— start of Document passage —

Sydney Cove as the sun comes up is a surprisingly busy place. The first ferries are coming in from the far reaches of the harbour; the seven-mile ships from Manly full of yawning shop assistants, the smaller boats from the harbourside homes of millionaires, a freighter bound for an upstream dock.

People are opening cafes, throwing wide the shutters of newsstands, taxi drivers greeting each other as they hunt for a fare.

At the Overseas Passenger Terminal, trucks full of supplies are lining up, cleaners sweeping the kerbs, security guys in hi-viz vests. No parking today: there’s a ship coming in.

I swing past, heading out to the end of Dawes Point under the Harbour Bridge. The Park Hyatt has a fabulous view, straight down the harbour, but the balconies are empty of guests now.

Joggers breeze past me as I hunt down a spot by the waterfront railings. The Opera House across the water is little more than a silhouette, and the sky has the first blush of pink as the sun makes its way across the Pacific.

I’ve got three cameras in my bag. A little Canon mirrorless M6 with a surprisingly good 200mm lens. It gives me a shipload of reach in a small package. A Leica D-Lux with a fixed 24-90mm zoom: my everyday walking around workhorse. And my real treasure, what I call my little point-and-shoot: a full-frame fixed lens 28mm prime starting at ƒ1.7.

— end of Document passage —

▶ **Do this**
Rewrite the stretch of the Sydney Cove sunrise text from "Sydney Cove as" through "ship coming in.", substituting "water taxis" for "ferries". The material plays no part in any of this.

— start of Data rows —

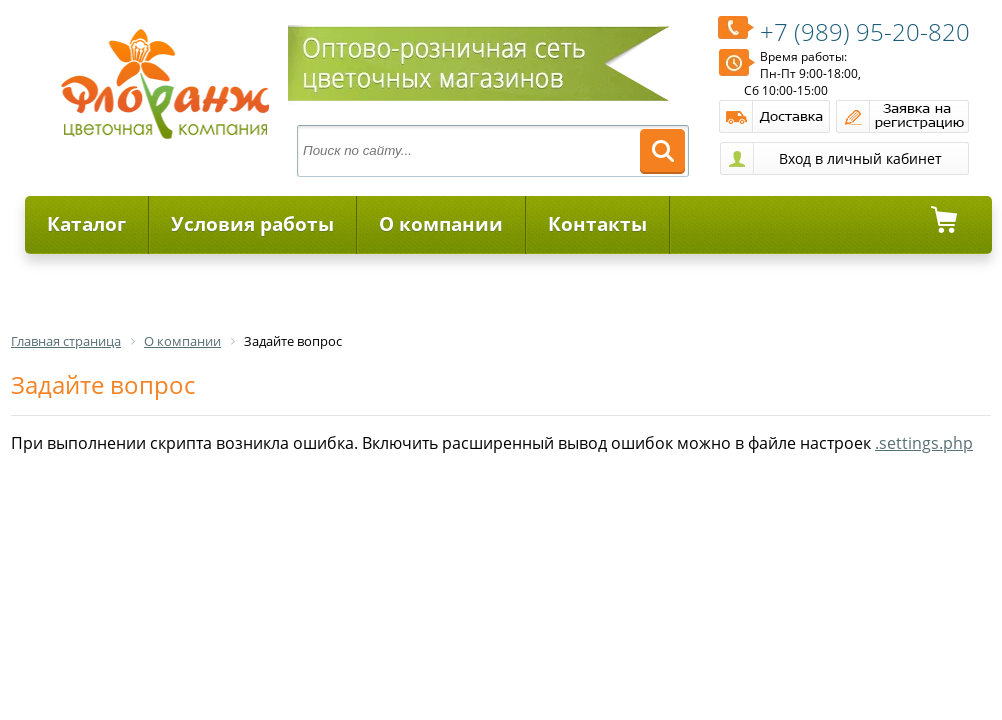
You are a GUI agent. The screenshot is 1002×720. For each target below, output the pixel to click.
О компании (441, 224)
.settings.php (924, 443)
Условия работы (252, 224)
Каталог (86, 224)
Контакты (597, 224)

— end of Data rows —
— start of Data rows —

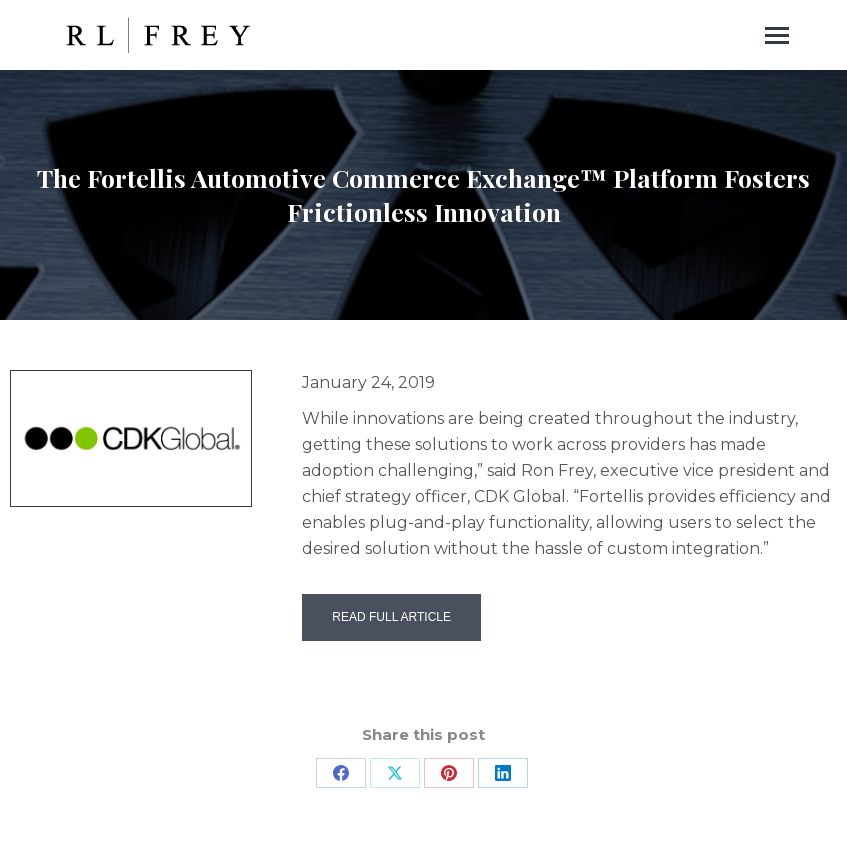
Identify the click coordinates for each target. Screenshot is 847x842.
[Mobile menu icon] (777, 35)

— end of Data rows —

▶ **Answer to the exercise**
Sydney Cove as the sun comes up is a surprisingly busy place. The first water taxis are coming in from the far reaches of the harbour; the seven-mile ships from Manly full of yawning shop assistants, the smaller boats from the harbourside homes of millionaires, a freighter bound for an upstream dock.

People are opening cafes, throwing wide the shutters of newsstands, taxi drivers greeting each other as they hunt for a fare.

At the Overseas Passenger Terminal, trucks full of supplies are lining up, cleaners sweeping the kerbs, security guys in hi-viz vests. No parking today: there’s a ship coming in.